Cops participated in the 2009 Maguindanao massacre. And police have seen that readiness to kill in the war on drugs is an asset in career advancement in this administration.

A law enforcement culture that rewards the abuse of force can create Jonel Nuezcas. He was cleared of grave misconduct related to an anti-drug operation last year that resulted in the deaths of two suspects.
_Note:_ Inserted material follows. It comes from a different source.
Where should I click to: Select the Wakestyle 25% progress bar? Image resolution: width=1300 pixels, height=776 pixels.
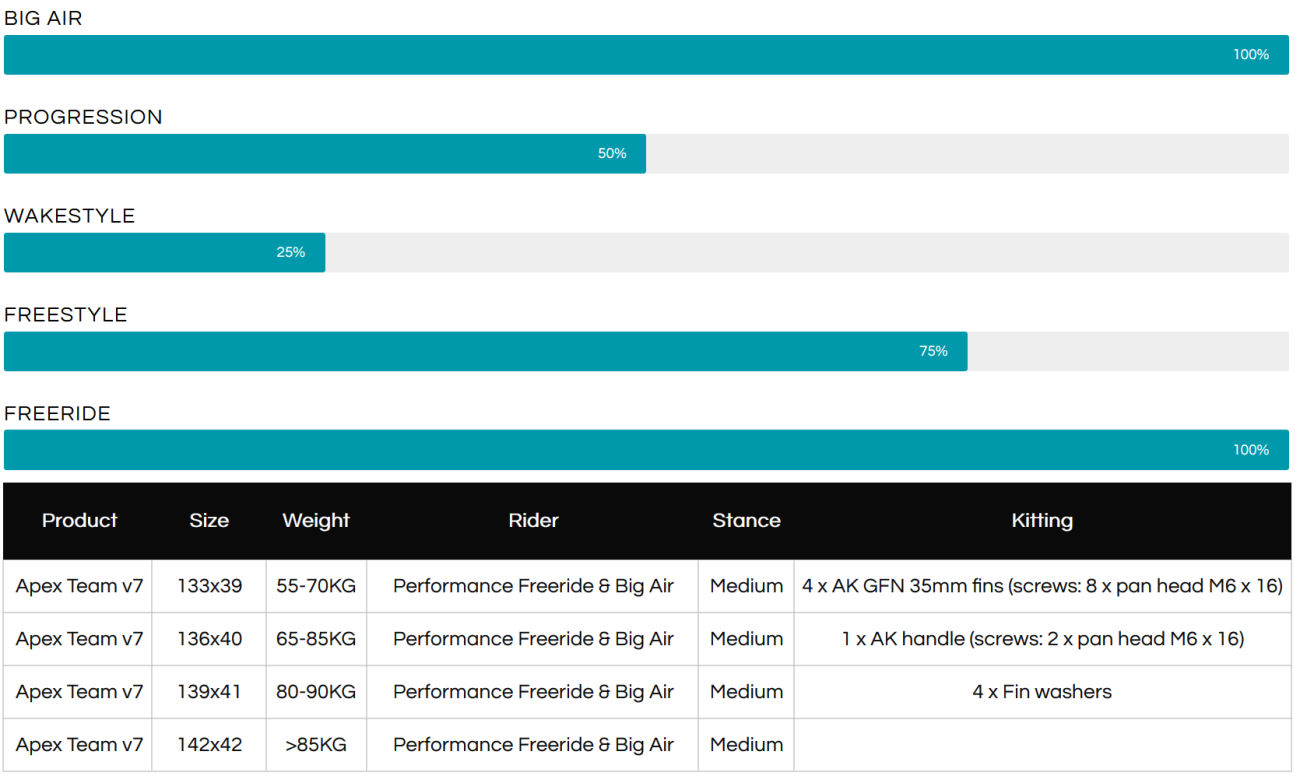pos(165,253)
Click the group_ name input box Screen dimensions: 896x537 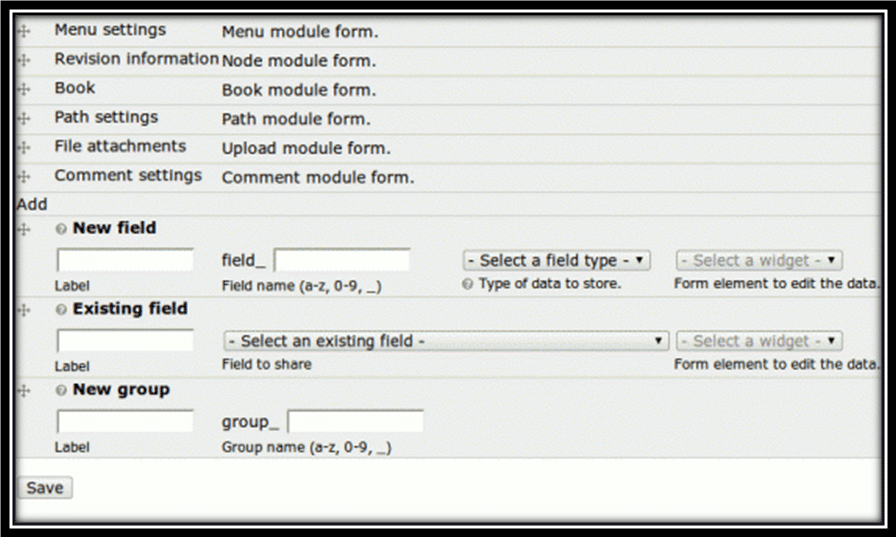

Our society itself, however, encourages violence. The many armed threats to both state forces and civilians and weak rule of law compel even non-violent people in our country to keep guns for self-defense.

That suggestion to make cops surrender their guns when off-duty won’t fly. PNP members are supposed to be on active duty and then on standby around the clock. In areas where the Abu Sayyaf, Bangsamoro Islamic Freedom Fighters and New People’s Army operate, depriving off-duty cops of their guns would turn them and even their families into sitting ducks.

Even members of drug trafficking and carjacking rings – especially if they have political connections – have shown lethal brutality toward lawmen, whether on duty or off.

*      *      *

So what might be done to discourage the creation of monsters in the PNP?

Police recruits must pass a psychiatric exam, although I’m not sure how effective this can be. Also, even some PNP officials have acknowledged the problem of applicants paying bribes for a positive psychiatric evaluation.

There is talk about offering cops anger management services. Maybe this will be useful. Nuezca could have saved himself and his family enormous grief if he had heeded an admonition of former president Joseph Estrada: “Ang napipikon, talo.”

And clearly, the PNP needs greater awareness of human rights.

Some weeks ago, PNP spokesman Brig. Gen. Ildebrandi Usana told us on OneNews’ “The Chiefs” that there is a continuing program to promote respect for human rights in the PNP. Usana used to head the PNP’s Human Rights Affairs Office. Obviously, the office faces a tough challenge.

The PNP also needs more stringent, sustained housecleaning. Nuezca remained in the PNP despite his multiple administrative cases. Last October, he was demoted over an extortion case in 2014. He faced another case for refusing to take a drug test.

A policeman for a father? Now Jonel Nuezca is just a foolish man, facing life in prison.